Another plan for the future is posting individual accounts on the ACUA Web site so customers would be able to get real-time data on their accounts, plus e-mailing customer statements (an application Fahey also has in mind). "The integration points are there," Lee says. "What you have to identify is where the problems are. You have to ask people what their biggest bone of contention is with the present system. And if there isn't an IT person onboard, hire a consultant, a systems analyst, or a database analyst, not only to help you decide what to buy, but to make the most of what you decide on."

Kobold agrees. "If you don't have the technical expertise in-house, find it. Don't spend a lot of money, but find someone who can help you sort out what you need. Maybe all you want is a simple database platform that will keep your data whole and allow you to send out bills."

Plan Carefully

Advice of another sort comes from Scott Killough, vice president of sales for JWS Corp. in Shawnee Mission, KS, which specializes in bulk materials weighing. Killough advises facilities considering an unattended scale \to screen the potential users ahead of time. "There's no magic bullet when you put in this technology," he says. "You've got to have a plan. For example, you may want to give the technology for an unattended site only to your best customers. I've seen people have to take this away from customers because they abused it or couldn't work with the system.

"It's also important to remember that we're not just talking software. Connectivity is a big issue. If you don't use fiber optic or wireless, you're going to find these devices aren't reliable. Traffic flow is another huge issue. The minute you go to automation and run some lanes unattended or an express lane, you've got to start controlling your traffic. And there are some sites that don't work for automation without a huge investment."

Among the innovations JWS is offering are cameras to eliminate the need for drivers to sign weigh tickets. "The camera takes a picture of the vehicle number and the driver and we put the ticket information up there also, which eliminates the driver getting out of the truck. We also have a setup where the driver swipes his driver's license, so the facility can protect itself from liability if an unlicensed driver dumps at their site."

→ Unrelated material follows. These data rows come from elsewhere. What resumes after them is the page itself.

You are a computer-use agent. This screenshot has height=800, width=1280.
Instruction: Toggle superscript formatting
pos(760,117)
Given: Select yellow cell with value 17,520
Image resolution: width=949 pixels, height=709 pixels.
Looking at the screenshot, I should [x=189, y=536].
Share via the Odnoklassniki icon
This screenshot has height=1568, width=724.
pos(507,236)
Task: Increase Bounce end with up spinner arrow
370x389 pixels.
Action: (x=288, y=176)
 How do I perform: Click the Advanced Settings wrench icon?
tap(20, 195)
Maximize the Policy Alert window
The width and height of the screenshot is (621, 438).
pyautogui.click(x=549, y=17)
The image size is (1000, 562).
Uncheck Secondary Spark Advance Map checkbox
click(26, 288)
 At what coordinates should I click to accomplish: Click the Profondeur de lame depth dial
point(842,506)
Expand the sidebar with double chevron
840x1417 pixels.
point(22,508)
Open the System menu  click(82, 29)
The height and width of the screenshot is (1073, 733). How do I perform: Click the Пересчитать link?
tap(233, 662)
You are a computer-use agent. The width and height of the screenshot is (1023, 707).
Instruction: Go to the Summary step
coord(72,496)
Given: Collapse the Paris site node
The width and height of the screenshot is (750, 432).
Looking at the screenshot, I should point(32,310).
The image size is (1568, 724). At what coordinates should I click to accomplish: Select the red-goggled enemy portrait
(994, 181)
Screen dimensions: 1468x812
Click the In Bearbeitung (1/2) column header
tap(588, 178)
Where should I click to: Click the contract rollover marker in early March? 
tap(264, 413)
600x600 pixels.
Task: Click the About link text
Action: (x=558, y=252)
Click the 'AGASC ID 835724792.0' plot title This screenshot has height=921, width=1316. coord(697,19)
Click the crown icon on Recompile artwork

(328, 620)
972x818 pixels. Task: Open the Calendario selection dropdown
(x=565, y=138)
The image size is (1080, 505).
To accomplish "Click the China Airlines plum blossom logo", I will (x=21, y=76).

Among other applications, Ron Rickets at Cardinal Scale says he sees clients using traffic control and security add-ons to weighing systems, lights, and gates, for example, plus radiation detectors, which he notes are all important given the current emphasis on homeland security. Rice Lake Weighing Systems in Rice Lake, WI, has recently introduced a PC-based weight indicator (VIRTUi) that makes its weighing system legal for trade and streamlines operations. "So instead of having two boxes on the desk, one for the PC and one for the scale indicator, you eliminate a piece of hardware," says Joe Grell, vice president of emerging technology. AWS (Advanced Weighing Systems) in Chippewa Falls, WI, has developed software that automates the weighing, ticketing, and information ties into Rice Lake Weighing's unattended system.

"The MSW operation of the future is going to be integrated via software," says Garcia at Soft-Pak. "You're not going to have a route program and a scale program. The data is going to be swapped back and forth. Sharing data eliminates redundancy and the extra work you have to do at the end of the day."

Journalist Penelope Grenoble O'Malley writes frequently on environmental and MSW concerns.